Face aux pressions déflationnistes qui s'intensifient, alimentées donc par un excès d'offre et une demande intérieure faible, le gouvernement chinois est confronté à la nécessité d’intensifier son soutien budgétaire et monétaire pour éviter une aggravation de la situation. Depuis 2 ans c’est un fait les mesures de soutien ont été insuffisantes pour relancer la consommation et les autorités ont continuer de privilégier les secteurs stratégiques, tels que les véhicules électriques et les énergies vertes.

Le commerce international sera forcément au cœur de 2025 puisqu’en raison de sa faible demande intérieure la Chine va encore compter sur ses exportations pour alimenter sa croissance, et que ces exportations vont se heurter au mur du protectionnisme qui se dresse en Occident, et à l’essor de l’Inde.

A mon sens il faut toutefois convenir que relancer la consommation d’un pays de 1,4 milliard d’habitants nécessite probablement des outils différents de ceux utilisés par un pays de 300 ou 60 millions d’habitants. Et c’est sur sa capacité à planifier et à se transformer qu’il faudra évaluer la Chine, sur un temps nécessairement plus long que la prochaine année fiscale. Pour illustrer cette capacité typiquement chinoise, Pékin a annoncé cette semaine un projet de station spatiale destinée à récolter l’énergie solaire pour la renvoyer sur terre. C’est la première étape d’une sphère de Dyson (rien à voir avec les aspirateurs), et s’il y a un pays qui peut réaliser pareil ouvrage c’est bien la Chine.

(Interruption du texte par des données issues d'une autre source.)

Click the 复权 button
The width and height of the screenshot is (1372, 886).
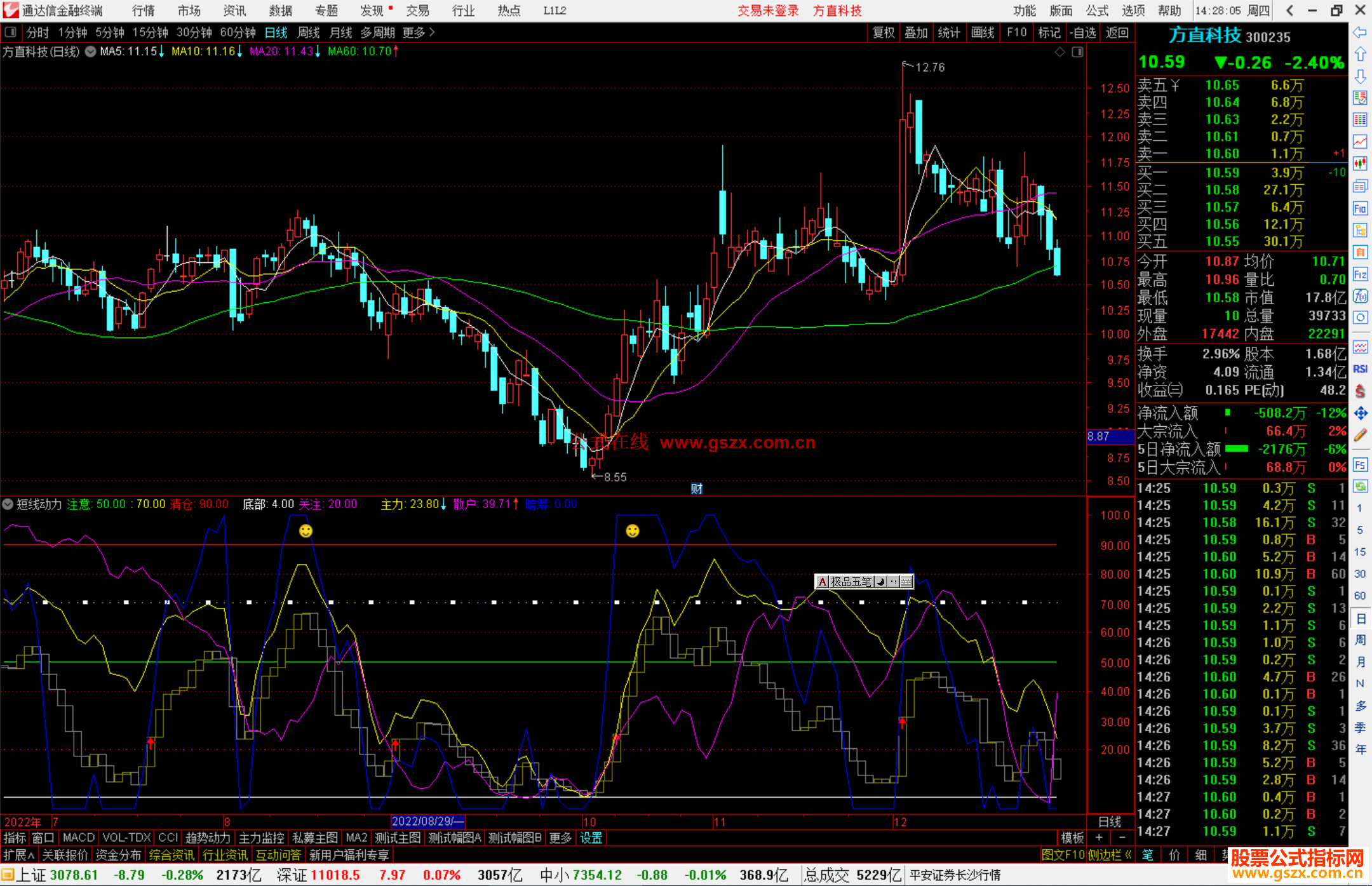[884, 32]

Et dans un autre registre il y a la France.

Retour rapide sur 2024: 4 premiers ministres, déficit public dépassant 6% du PIB, CAC40 en baisse de 2,15% sur l’année, 5e place au classement des médailles des JO.

Franchement pas de quoi fanfaronner, mais rentrons un peu dans le détail.

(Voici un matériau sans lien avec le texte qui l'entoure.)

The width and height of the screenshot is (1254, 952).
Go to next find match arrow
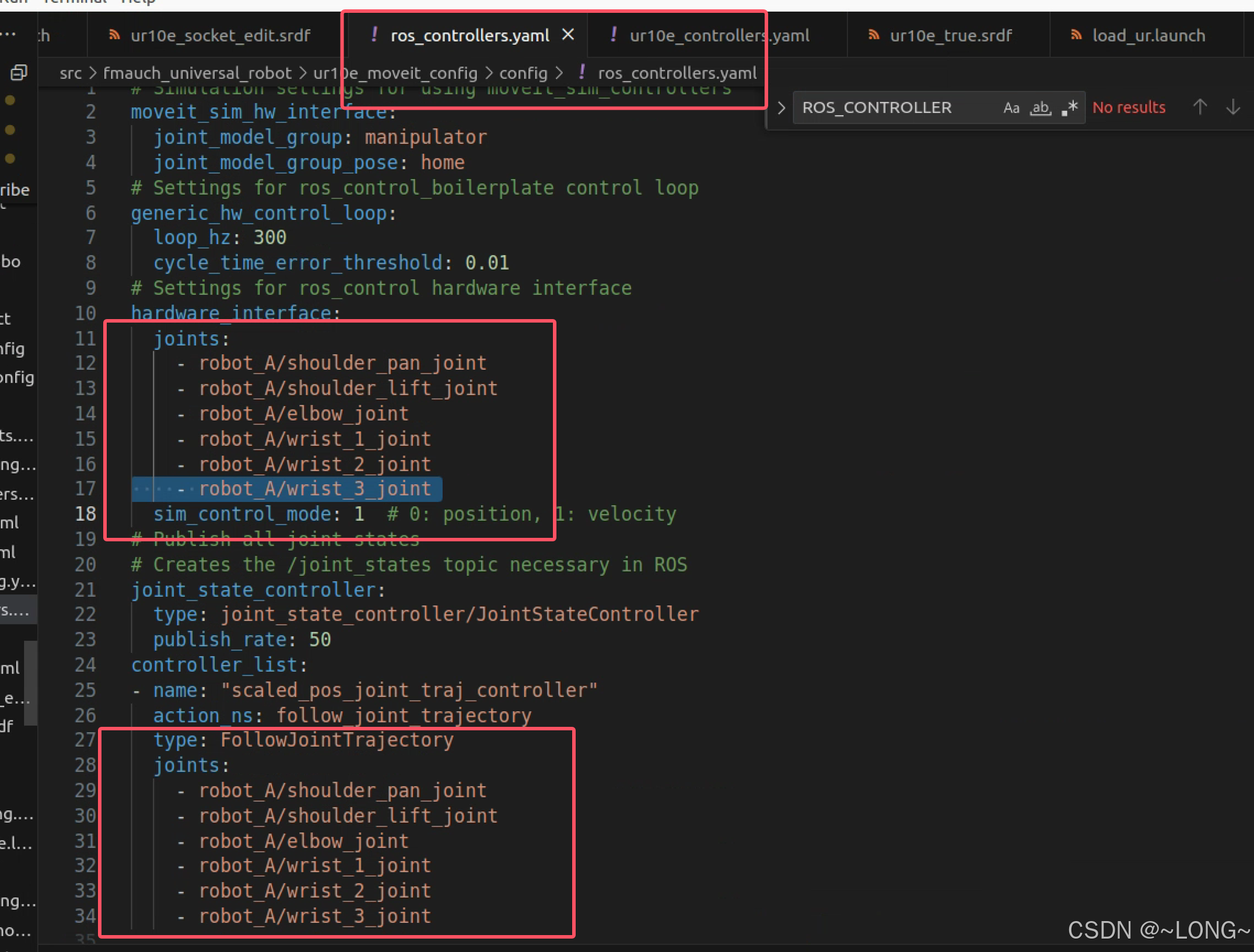tap(1233, 107)
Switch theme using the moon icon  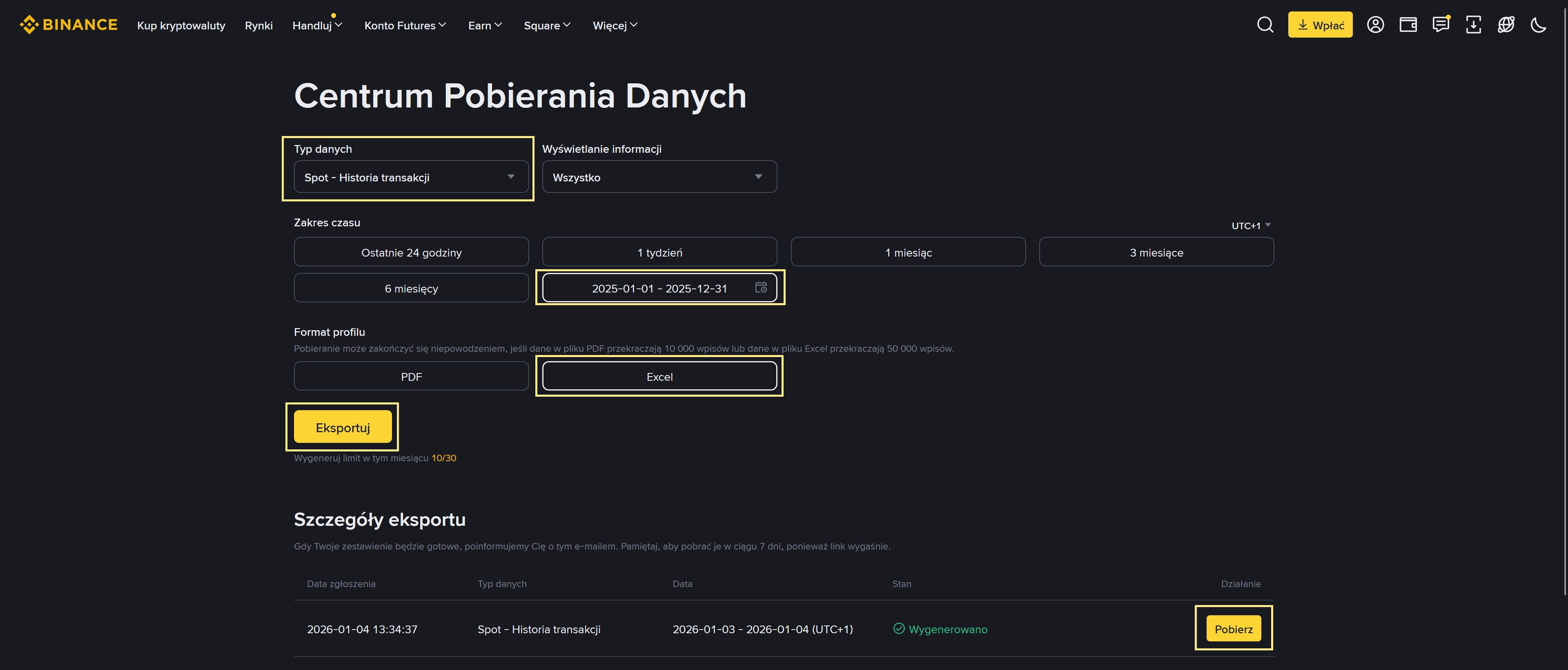(x=1539, y=25)
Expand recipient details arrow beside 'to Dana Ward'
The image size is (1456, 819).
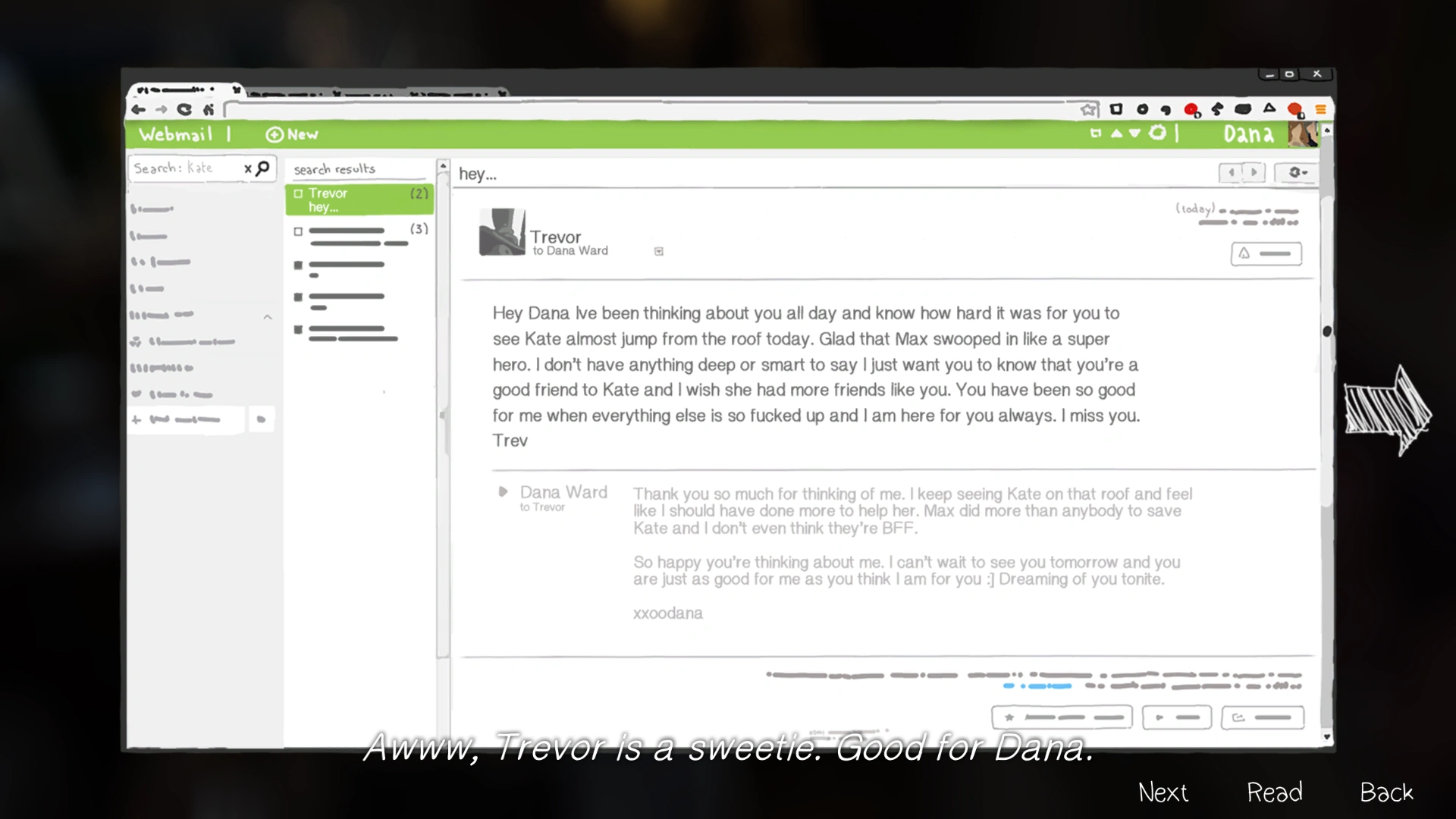tap(658, 252)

La croissance économique française a été impactée par la période d'incertitude politique qui a gelé les intentions d'embauche et retardé certaines décisions d'investissement des entreprises et des ménages, rendant la demande intérieure atone. La France a enregistré une légère croissance de 1,1% en 2023, et cette dynamique s'est ralentie en 2024, bien que partiellement soutenue par les Jeux Olympiques, avec seulement 1% de croissance.

La France affiche un déficit budgétaire structurel parmi les plus élevés de la zone euro, dépassant les 6% du PIB en 2024. Ce dérapage est attribué sans surprise à des hypothèses trop optimistes concernant les recettes fiscales et à des dépenses publiques supérieures à la moyenne européenne dans plusieurs domaines clés (retraites, santé, etc.). Sans surprise cela a fait grimper les taux d’emprunt en 2024 jusqu’à 3,40% au plus haut.

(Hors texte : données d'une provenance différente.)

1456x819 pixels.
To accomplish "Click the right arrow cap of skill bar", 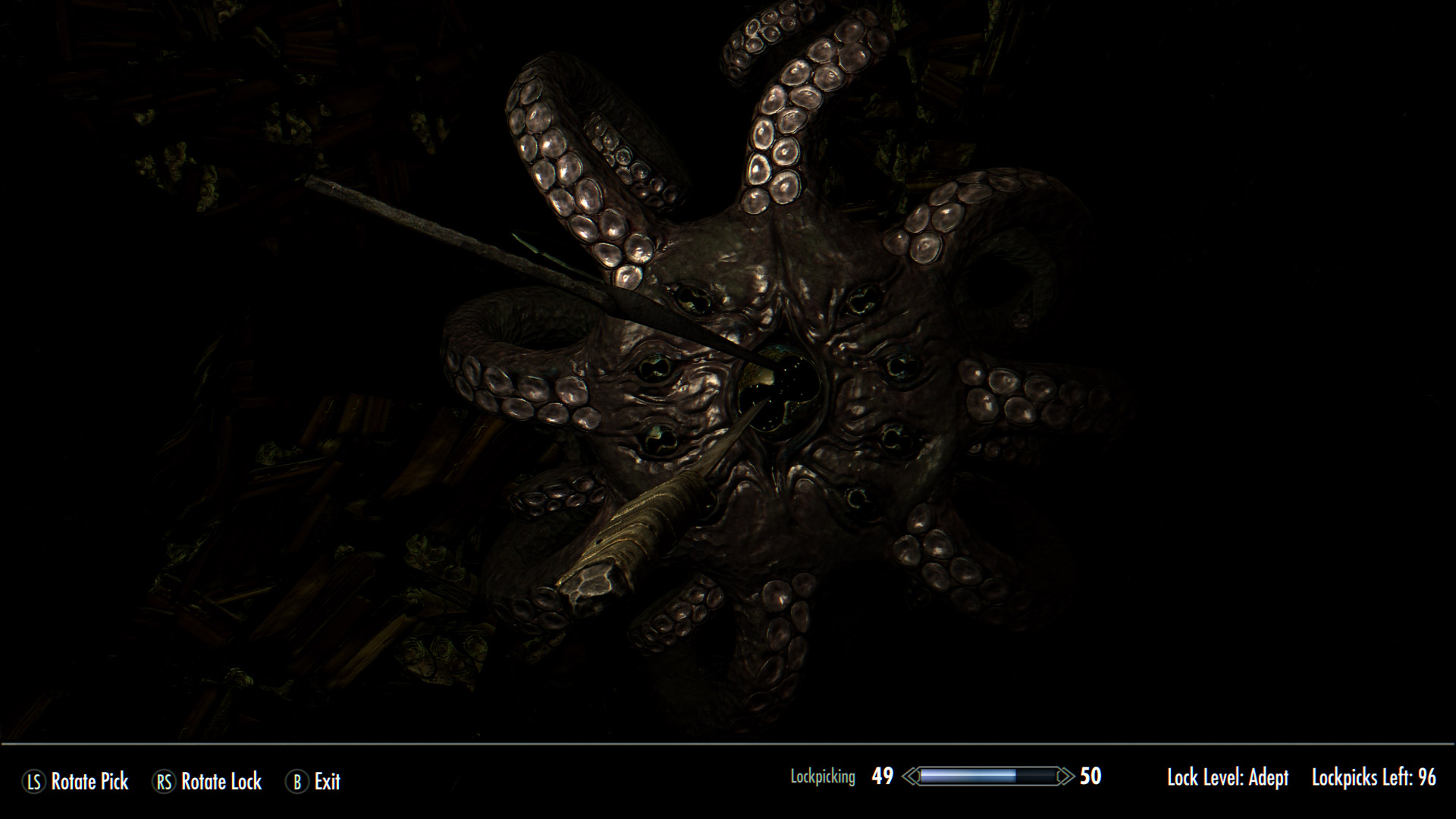I will coord(1065,777).
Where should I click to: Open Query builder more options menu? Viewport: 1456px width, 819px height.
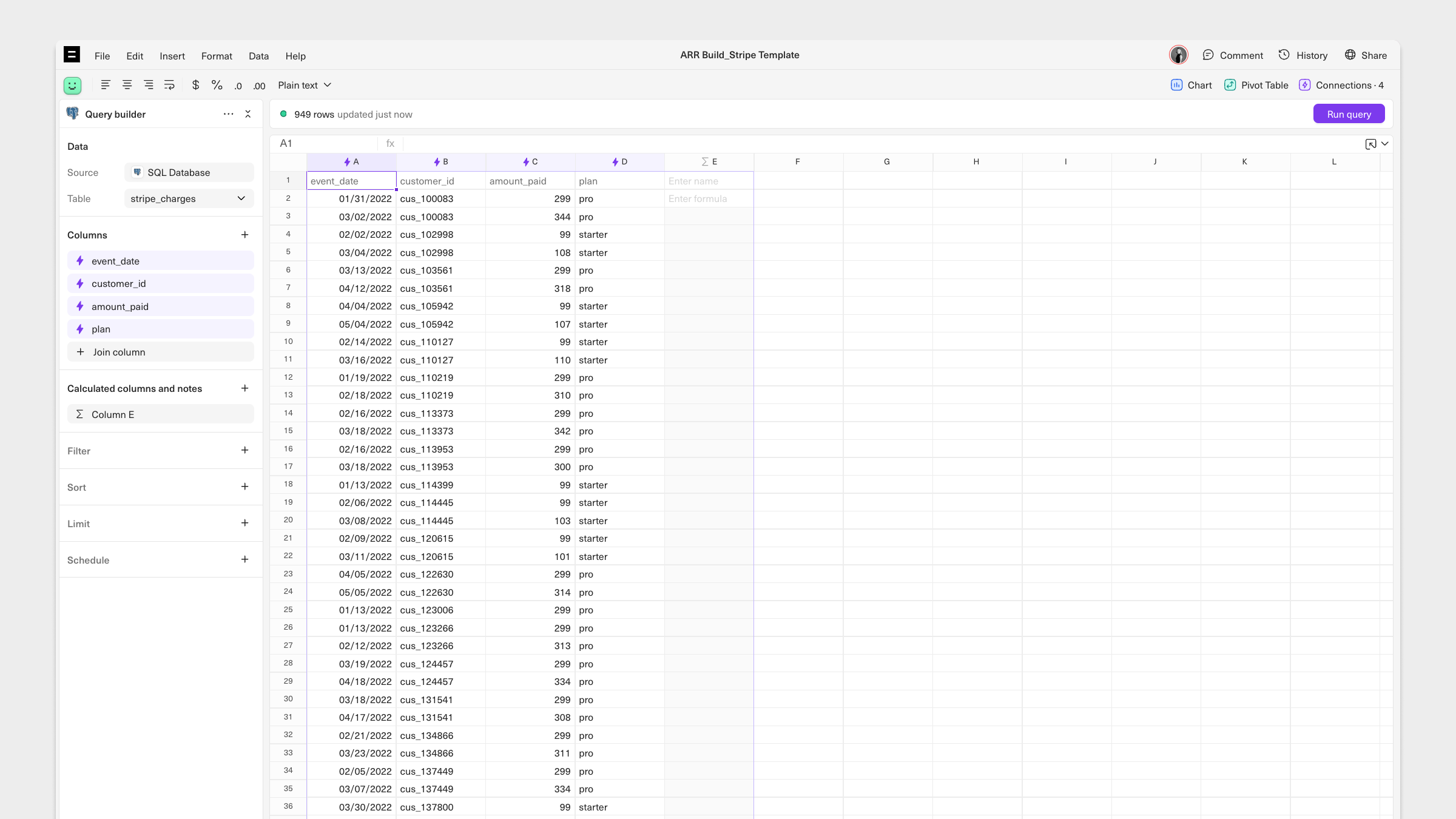pos(228,114)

Heureusement pour la France la situation de l’inflation en Europe est mieux maitrisée qu’aux US et la BCE devrait avoir une politique plus accommodante que de la Fed pour stimuler la reprise dans une zone euro marquée par une croissance faible et une inflation inférieure à la cible dans plusieurs pays. Les taux directeurs sont attendus entre 2% et 2,5%, avec la possibilité de soutenir encore davantage l’économie si les pressions déflationnistes persistent.

Pour revenir à la France, elle emprunte tout de même de plus en plus cher sur les marchés.

Evolution sur 3 ans des taux euros 10 ans (CMS 10) et du 10 ans français (TEC 10)



Source: Bloomberg et Marigny Capital


Si l’écart entre les taux européens et français a significativement augmenté, on constate de manière rassurante que la politique monétaire de la BCE reste le principal moteur du niveau des taux français. Mais l’écart pourrait continuer à se creuser si, au hasard, la réforme des retraites mise en place en 2023 devait être revisitée dans le cadre des négociations budgétaires pour 2025. Rappelons que la dette française est détenue pour moitié par des non-résidents, et qu’elle est en compétition avec toutes les autres dettes du monde pour offrir le meilleur ratio rendement risque en 2025.